Mariame Kaba (2021) notes that increasing rates of incarceration have minimal impact on crime rates.  Putting a few perpetrators in prison does little to stop the many other perpetrators.  It does nothing to change a culture that makes this harm imaginable, to hold the individual perpetrator accountable, to support their transformation, or to meet the needs of the survivors.  It rarely, if ever, encourages people to take responsibility for the harm they have caused…(Kaba, M. 2021. “We Do This Till We Free Us”, p.3)
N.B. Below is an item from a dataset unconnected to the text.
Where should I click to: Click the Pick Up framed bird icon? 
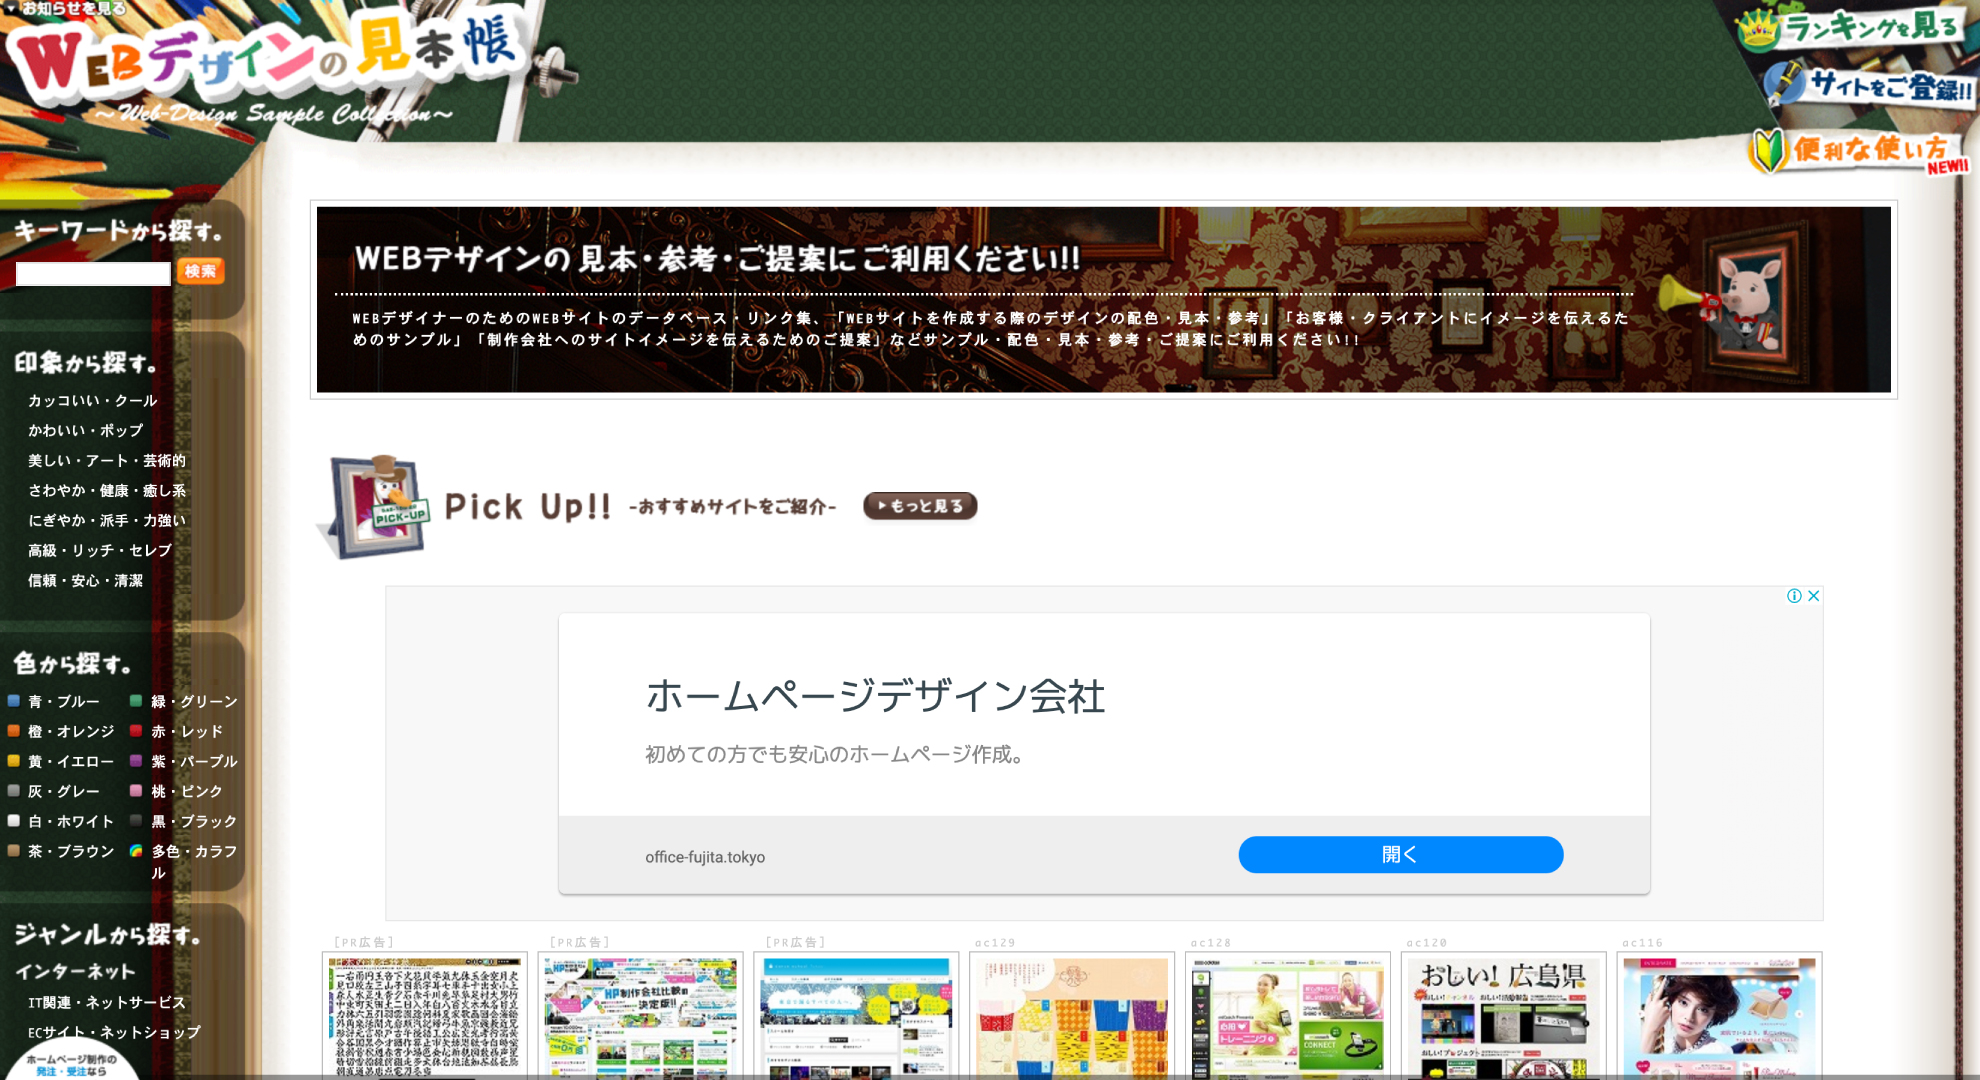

In the same vein, over the last eight years, we have interviewed hundreds of women through the Justice for Incarcerated Survivors Program (see Justice for Incarcerated Survivors Program Update for program details)  who risked freedom or death to save their lives or who were coerced into criminal activity under the threat of harm to themselves or their loved ones at the hands of an abusive partner. It has been our experience that self-defense laws are often interpreted narrowly when it comes to survivors, and data shows that between 71%-95% of women who are incarcerated have experienced violence from an intimate partner, creating an abuse-to-prison pipeline overrepresented by black, indigenous people of color (Kaba, 2021). 

In The 2020 Moment of Truth letter, we agreed that as Advocates:
“We have held up calls for ‘victim safety’ to justify imprisonment and ignored the fact that prisons hold some of the densest per-capita populations of trauma survivors in the world.”  And at the same time, “we have largely ignored and dismissed transformative justice approaches to healing, accountability, and repair – many of which were created by BIPOC leaders and used successfully in BIPOC communities….”  

We believe that  “all human beings have inherent value, even when they cause harm” (MOT, 2020), and as a Coalition, we went about holding ourselves to the task of collective care and responsibility.  That has looked like making the decision to no longer support new policies that result in carceral solutions for those who cause harm, building our organization’s internal capacity to engage conflict in a principled way, and we have begun partnering with other community-based organizations to gain a greater understanding of transformative alternatives for victim-survivors across the state of GA.

We believe in addressing the root causes of violence. We believe public safety comes in the form of full access to safe and affordable housing, healthcare, good education, living wages, full employment, grocery stores, green spaces, and recreation. We believe not having access to these basic human needs is violence.  When support and rehabilitation are necessary, we believe that looks like mental health services, drug treatment, and pre-arrest diversion. 

We have an opportunity to truly invest in solutions that prevent violence, not solutions that promote it.